Sharkawi sits with his father Nabil and grandmother Khadija, who at 85 remembers fleeing her home as Israeli fighters approached.

Nabil contrasts the open fields of his father’s former home to the cramped conditions they have lived in for 70 years in the Amari camp, but said he wasn’t worried the new generation would lose the link to their historical homelands.

“There are (technological) developments now - there is Shaikh Google. They can open it and see ‘here was Kufr Ana’,” he said. “Google helps them to see the land that is theirs.”

But Ali, a 19-year-old also in Amari but whose grandparents came from Al Na’ani, said he knew “nothing” about the village, also destroyed in 1948. “My grandparents died when I was young and no one really talked about it.”

The so-called right of return for Palestinian refugees is one of the most difficult issues in the Israel-Palestinian conflict. The Israeli regime flat out rejects it.

But Palestinians see the issue as essential and refugees have passed on memories from generation to generation.

They will rarely say they simply come from Palestine, instead naming a village, town or even street.

In a field, Bakar Fahmawi points his camera at an abandoned Ottoman building, with rows of neat Israeli houses in the background.

“Here there was a market for all kinds of trade,” he says on the video, pointing his phone at an overgrown field.

Every week for the past five years Fahmawi, an Israeli citizen whose Palestinian family remained inside the land that became Israel, has filmed an abandoned village or area and posted it on his Facebook page for Palestinians across the world to see. “Those that left have heard about their country, but they have never seen it,” he told AFP by phone. “I do it so they don’t forget their country and for them to know they have a country, the most beautiful in the world.”

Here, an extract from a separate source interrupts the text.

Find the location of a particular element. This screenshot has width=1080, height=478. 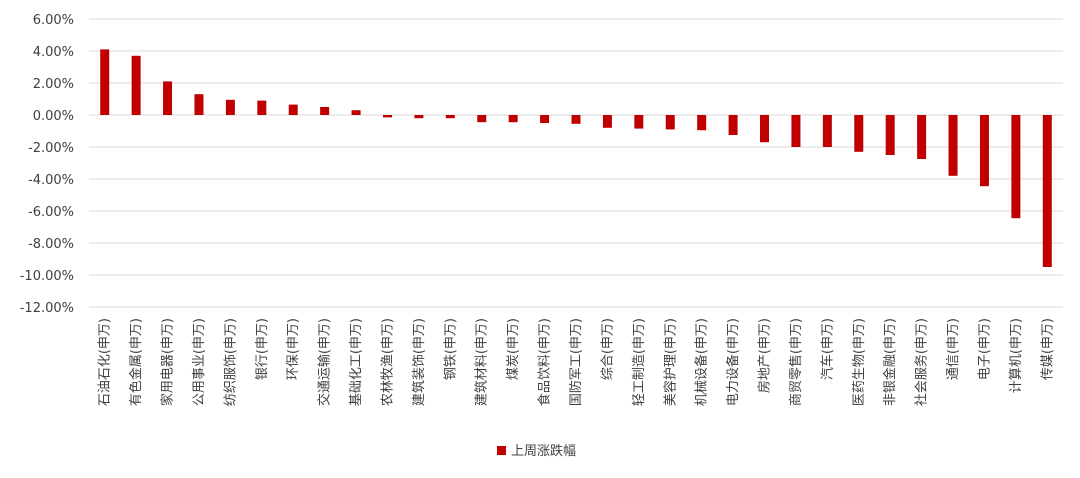

legend-label: 上周涨跌幅 is located at coordinates (544, 451).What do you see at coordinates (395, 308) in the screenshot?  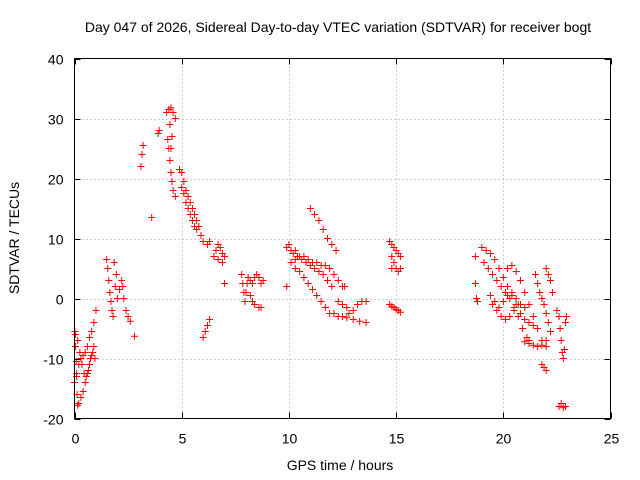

In Gaza, hermetically sealed by Israel and Egypt for years, the internet is often the only way for them to see the outside world.

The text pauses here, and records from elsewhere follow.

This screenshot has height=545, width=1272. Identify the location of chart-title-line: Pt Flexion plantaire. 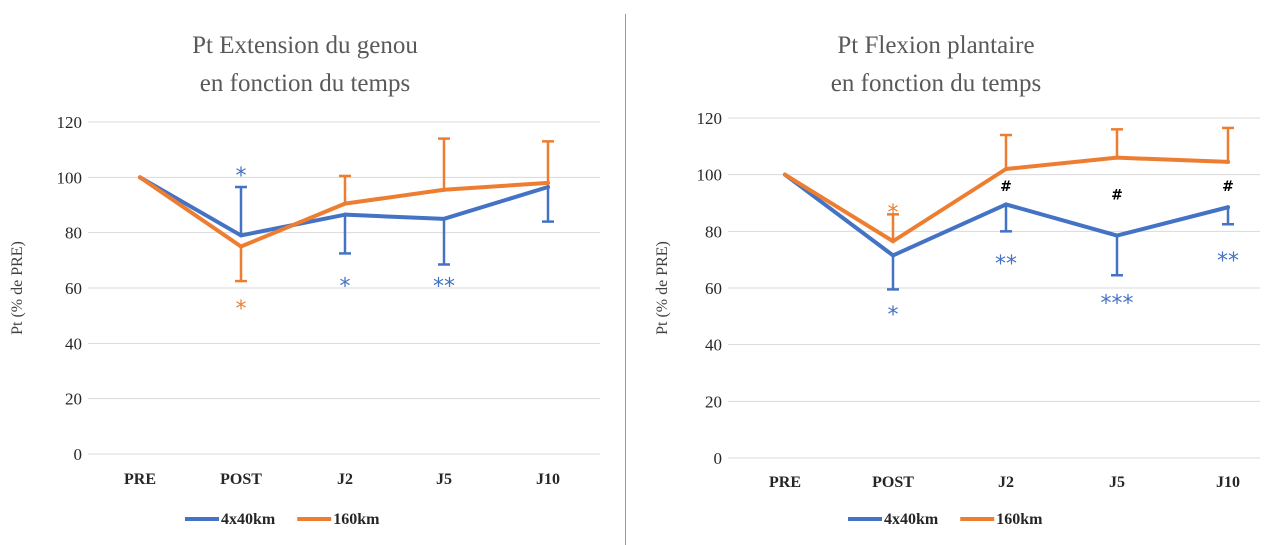
(936, 46).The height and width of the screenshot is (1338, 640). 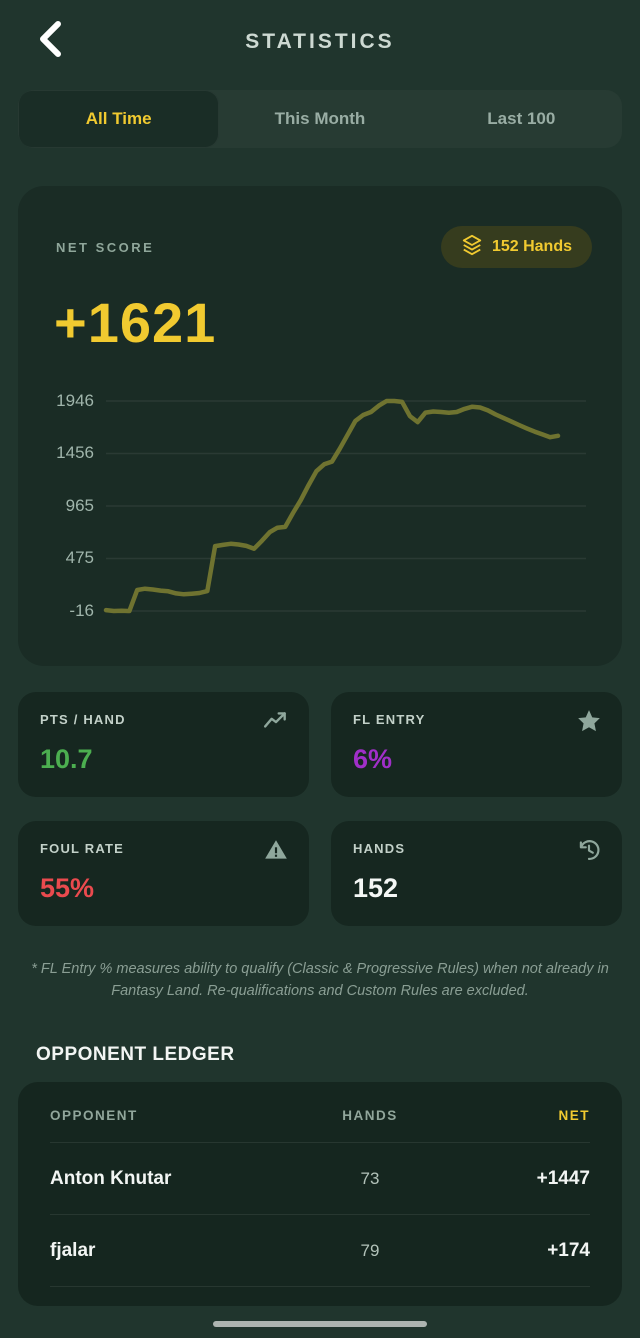 What do you see at coordinates (370, 1116) in the screenshot?
I see `ledger-header-hands: HANDS` at bounding box center [370, 1116].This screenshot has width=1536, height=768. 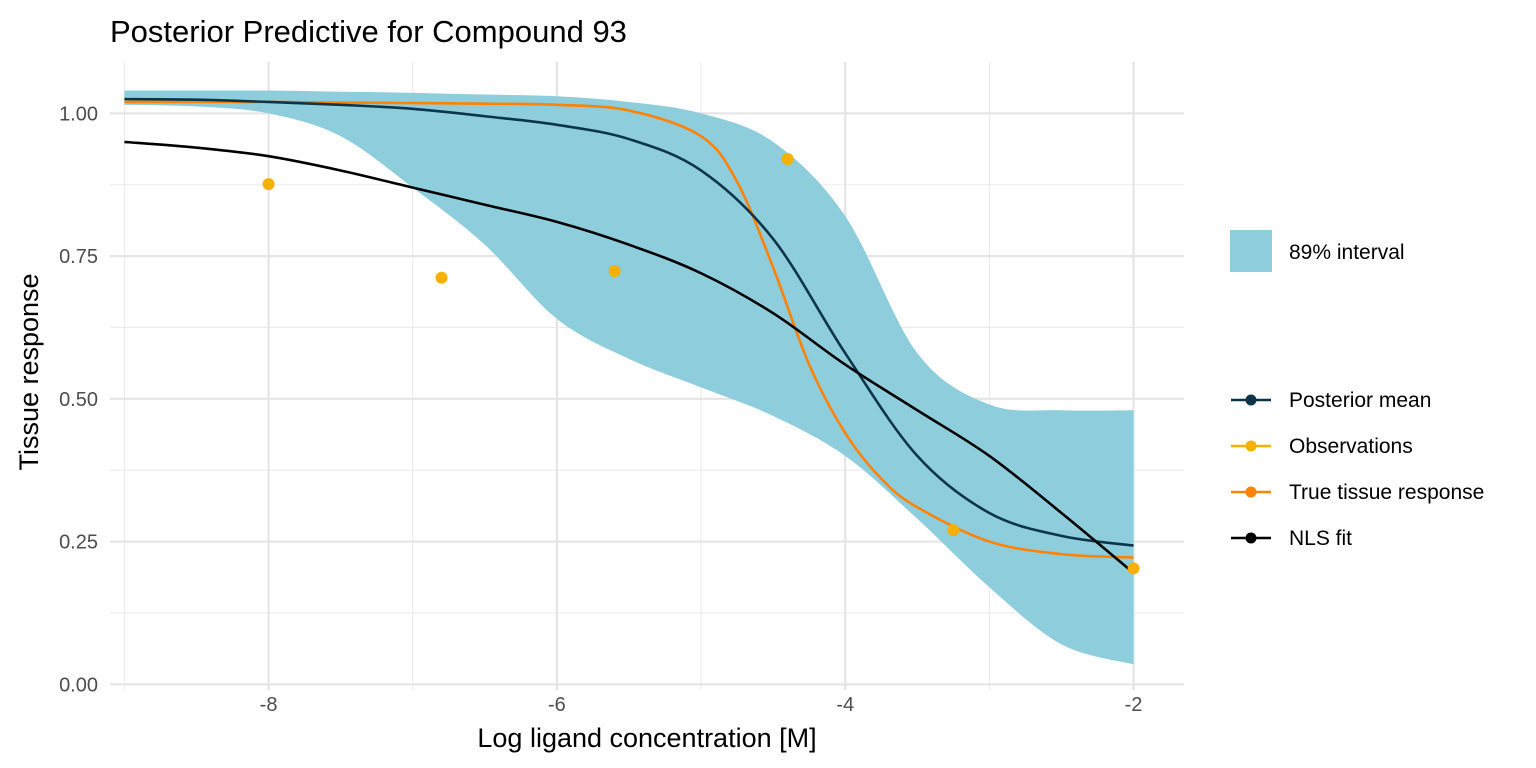 I want to click on legend-interval-key, so click(x=1251, y=251).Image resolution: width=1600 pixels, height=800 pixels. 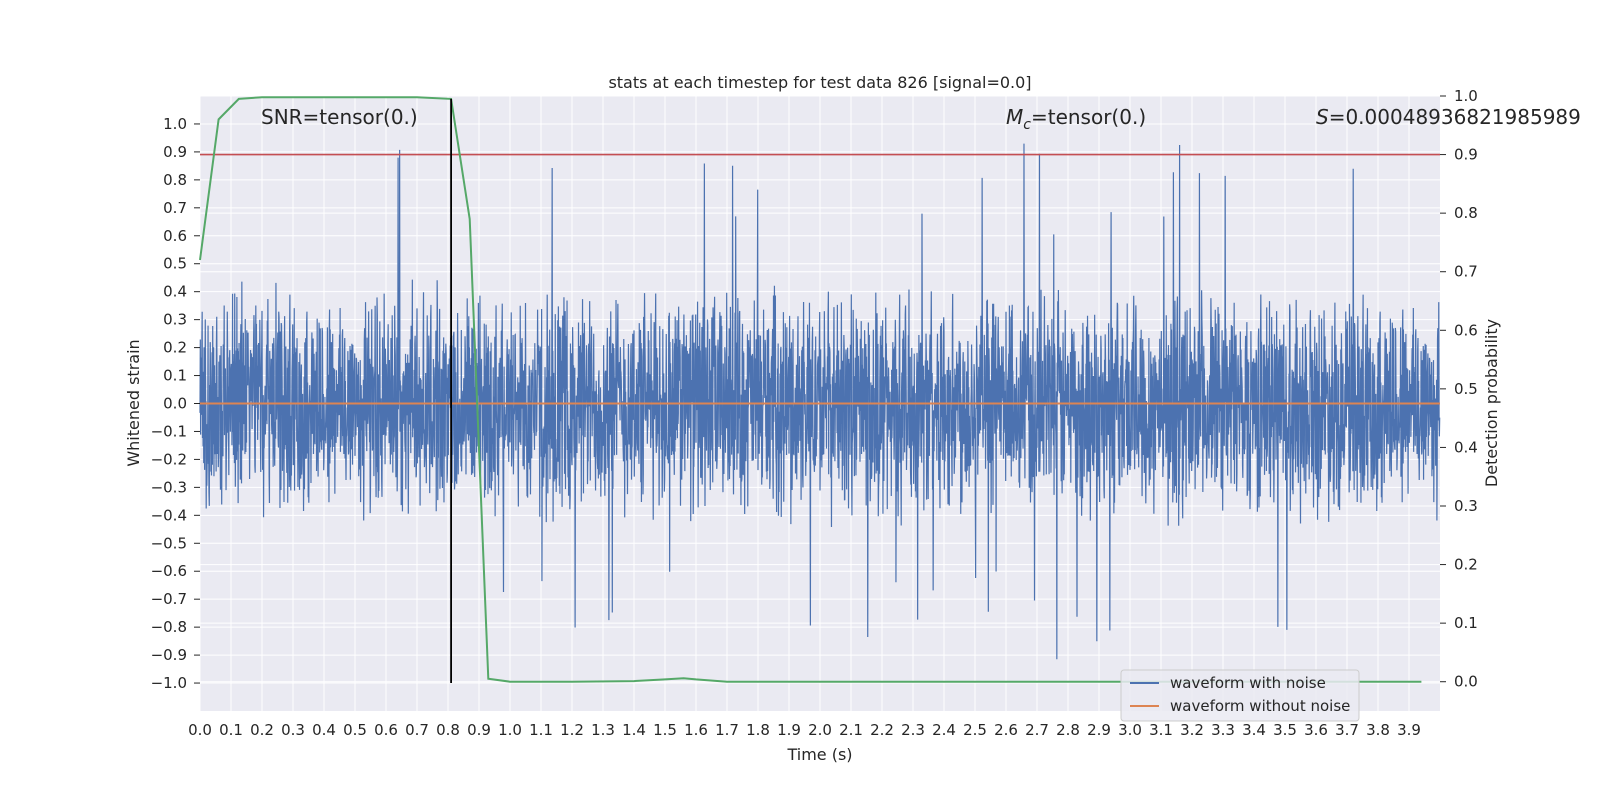 What do you see at coordinates (169, 683) in the screenshot?
I see `y-tick-label: −1.0` at bounding box center [169, 683].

Since protests and clashes calling for the right to return began on March 30 along Gaza’s border, more than 50 Palestinians have been killed by Israeli occupation regime fire, mostly by snipers. No Israelis have been injured.

The Nakba commemoration is likely to bring fresh bloodshed in Gaza.

Shayma Abeed, 16, has known nothing but Gaza, yet she holds up the key to her grandfather’s house in Al Jiyya, a town 19km north of the Palestinian enclave and which was emptied in 1948.

“(Grandad) used to love to tell us about Al Jiyya, his friends, the farm work and our house that was warm in the winter and cool in summer,” she said.

“We will return to his house one day.”